_THE TASK_
Your reply should hold only the lines from the records below where "height" occurs.

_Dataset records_
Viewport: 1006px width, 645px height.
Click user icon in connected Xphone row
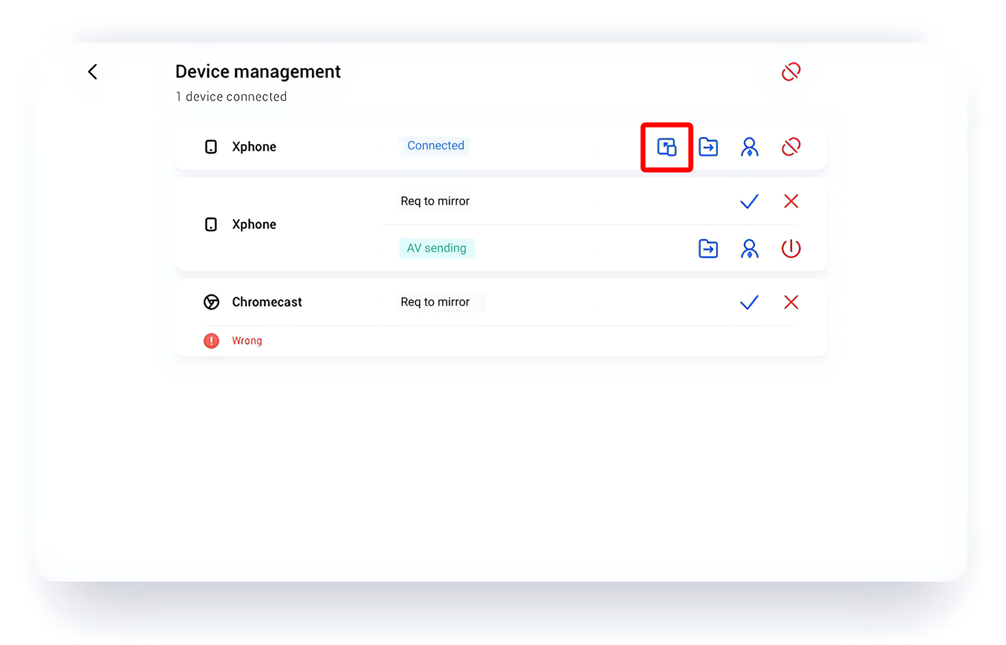click(749, 147)
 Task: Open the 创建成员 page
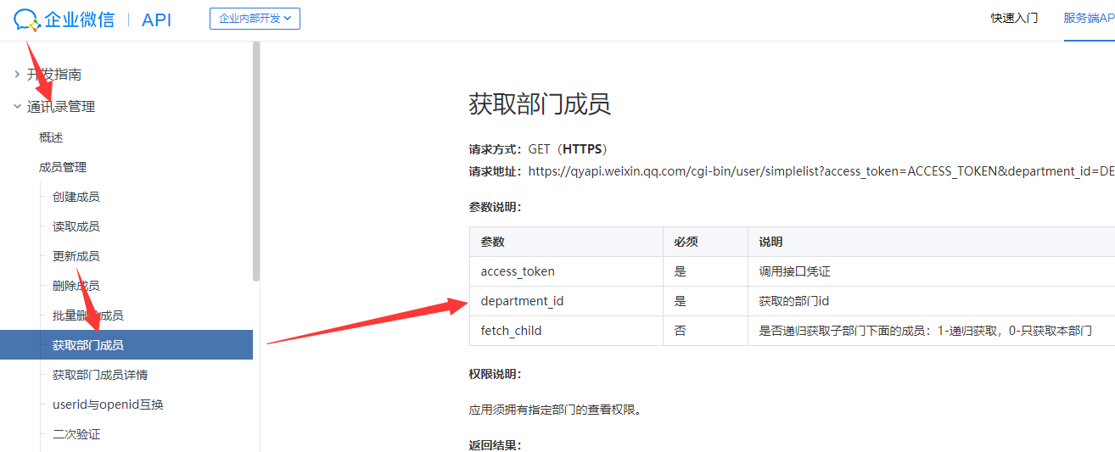[76, 197]
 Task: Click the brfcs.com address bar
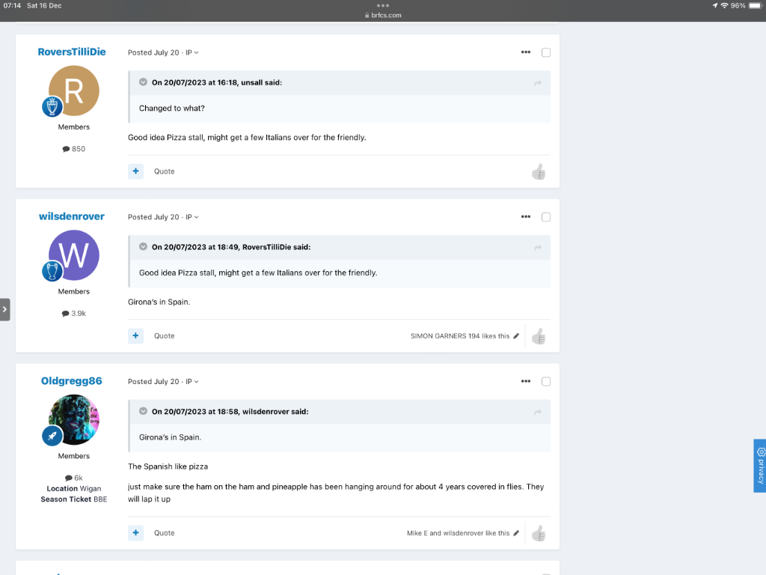coord(383,15)
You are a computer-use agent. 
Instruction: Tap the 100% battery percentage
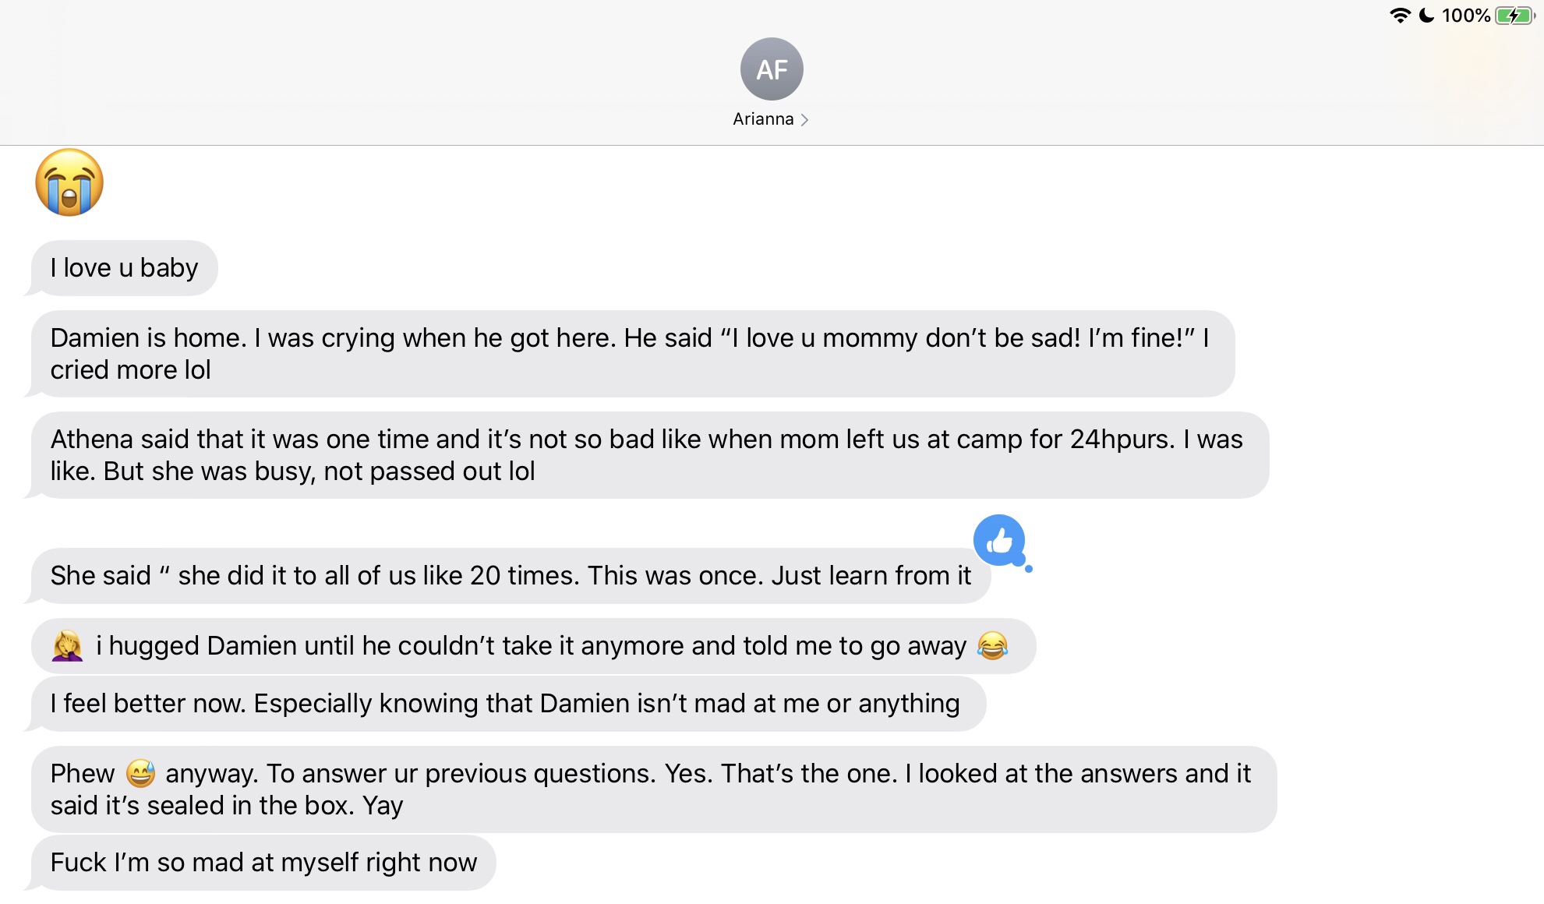click(x=1465, y=16)

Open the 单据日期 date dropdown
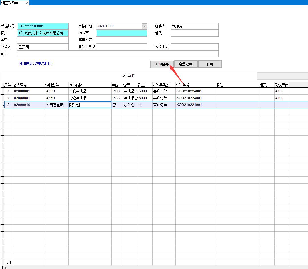[144, 26]
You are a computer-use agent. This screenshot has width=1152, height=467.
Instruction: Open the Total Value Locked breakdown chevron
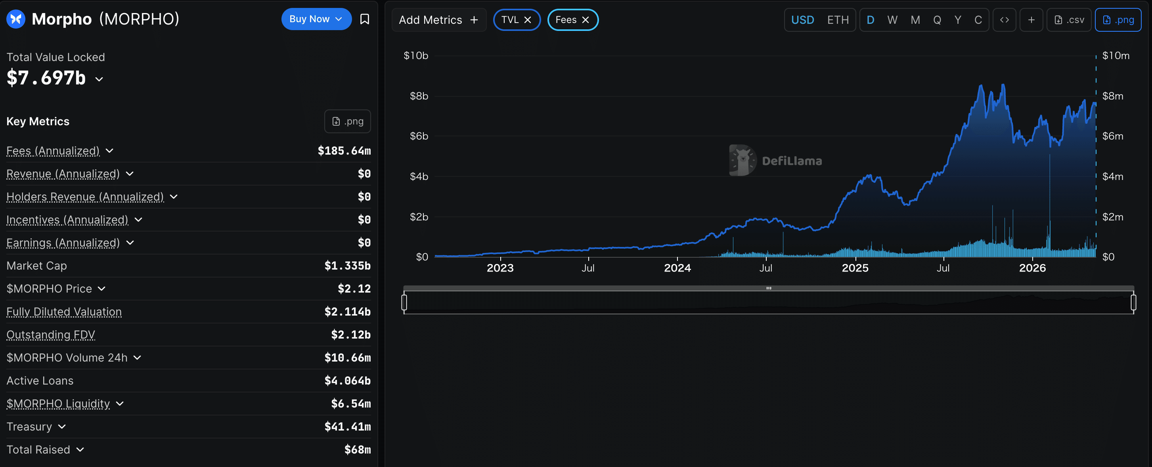99,79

_RESULT_
Viewport: 1006px width, 645px height.
You are a computer-use agent. This screenshot has width=1152, height=467.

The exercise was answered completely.